Armed police secured the Australian embassy and the EU office, both occupants of an office tower in the Makati financial district of Manila, as well as the Canadian embassy three blocks away.
Members of the elite police Special Action Force unit armed with assault rifles patrolled the streets of Makati in combat uniform, as Manila police chief Reynaldo Velasco said he had ordered tighter security at all foreign embassies in the city.
No other foreign embassies were known to have closed — the US mission is closed for the Thanksgiving holiday but a spokesmen said it would reopen on Friday.
Western diplomatic missions across Southeast Asia have sporadically shut their doors since a wave of threats linked to Osama bin Laden’s al-Qaeda network and its regional allies around the September 11 anniversary.
Fears of new attacks have intensified since the October 12 Bali terrorist bombing, and a spate of bomb blasts in the southern Philippines and Manila last month which left 23 people dead. Many Australians were killed in the Bali attacks.
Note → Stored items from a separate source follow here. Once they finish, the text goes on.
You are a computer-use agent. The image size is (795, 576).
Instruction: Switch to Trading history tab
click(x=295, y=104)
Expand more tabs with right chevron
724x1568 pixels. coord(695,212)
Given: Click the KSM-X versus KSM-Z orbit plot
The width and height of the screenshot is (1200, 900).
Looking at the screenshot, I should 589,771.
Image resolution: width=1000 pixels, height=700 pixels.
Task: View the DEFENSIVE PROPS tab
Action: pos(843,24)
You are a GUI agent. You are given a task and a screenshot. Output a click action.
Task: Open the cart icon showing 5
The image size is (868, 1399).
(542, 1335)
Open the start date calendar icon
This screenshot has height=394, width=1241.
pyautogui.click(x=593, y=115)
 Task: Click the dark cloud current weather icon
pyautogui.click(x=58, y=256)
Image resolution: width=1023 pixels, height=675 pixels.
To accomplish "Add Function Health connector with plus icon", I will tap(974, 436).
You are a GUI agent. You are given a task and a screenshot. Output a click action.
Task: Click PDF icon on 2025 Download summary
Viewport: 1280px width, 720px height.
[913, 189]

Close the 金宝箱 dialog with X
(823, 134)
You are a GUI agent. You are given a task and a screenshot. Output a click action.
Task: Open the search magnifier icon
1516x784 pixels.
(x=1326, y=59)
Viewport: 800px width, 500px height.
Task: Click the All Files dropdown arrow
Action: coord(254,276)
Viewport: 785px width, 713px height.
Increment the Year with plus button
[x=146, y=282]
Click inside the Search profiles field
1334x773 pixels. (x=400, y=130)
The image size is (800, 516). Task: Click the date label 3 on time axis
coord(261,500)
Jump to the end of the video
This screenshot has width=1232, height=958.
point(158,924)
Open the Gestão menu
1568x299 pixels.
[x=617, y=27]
Filipino police said Thursday they saw five foreign-looking men taking photographs and video footage of the Australian embassy last Friday who ran away when accosted.
“There is a specific and credible threat towards the mission and a decision was taken to close the embassy,” Australian embassy defense attache Captain Greg Sutton told reporters.
He declined to discuss the nature and source of the threat.
Australian ambassador Ruth Pearce and Canadian envoy Robert Collette later Thursday were in a closed door meeting with Foreign Secretary Blas Ople and Defense Secretary Angelo Reyes, officials said.
“They are talking with Secretary Ople,” foreign office spokesman Victoriano Lecaros said, but stressed Manila understood the envoys’ concerns.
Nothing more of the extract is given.